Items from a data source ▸
==*==
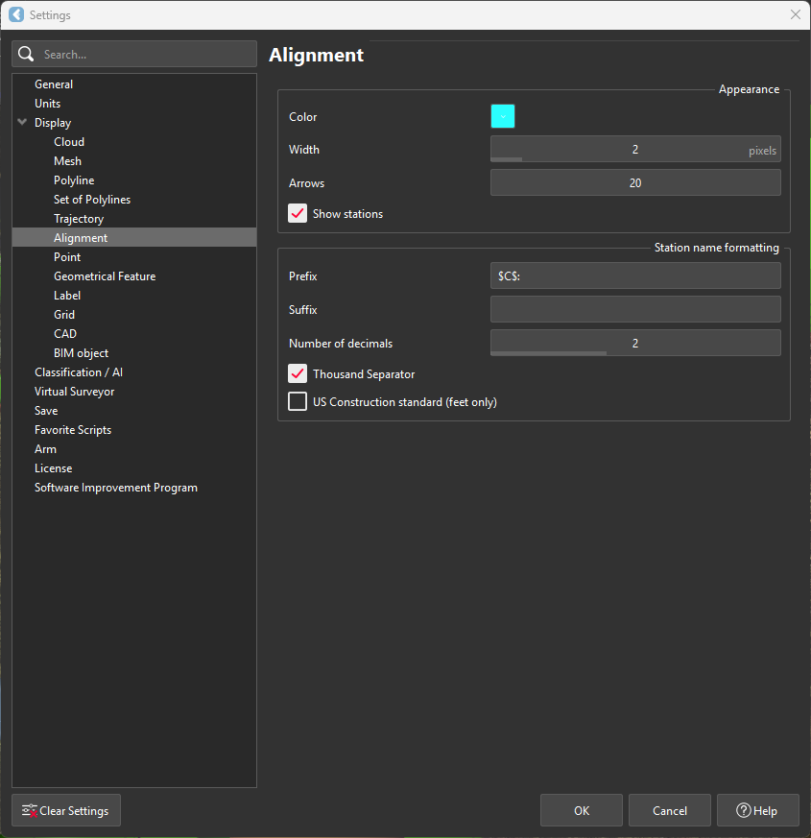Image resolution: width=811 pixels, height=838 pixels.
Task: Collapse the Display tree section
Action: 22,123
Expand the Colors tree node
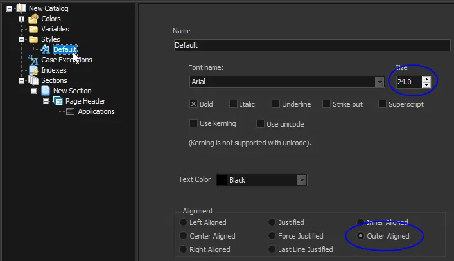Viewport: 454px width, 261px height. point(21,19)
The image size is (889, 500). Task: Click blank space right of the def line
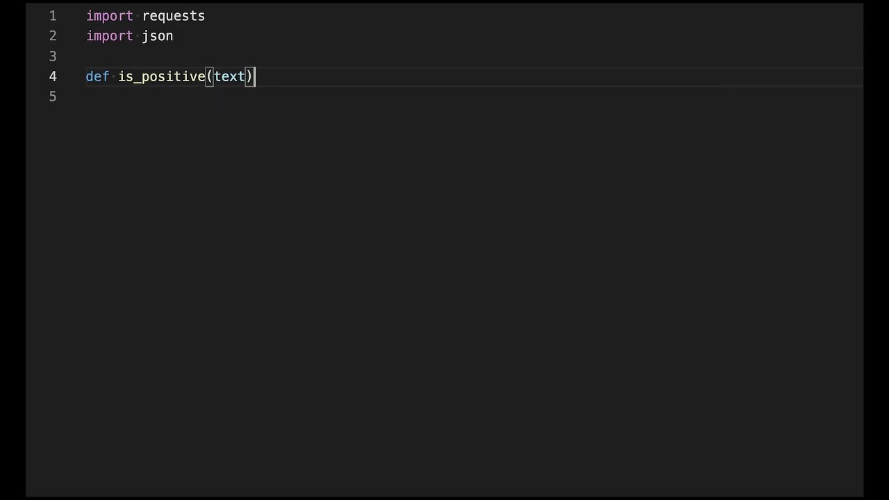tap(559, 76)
==*==
WHAT THE TASK ASKS ▸
An acceptable answer consists of the lines above from the one holding "The image size" to the end of the data, repeated exactly and containing no pictures.

RESPONSE AREA ▸
The image size is (889, 500). Task: Click blank space right of the def line
tap(559, 76)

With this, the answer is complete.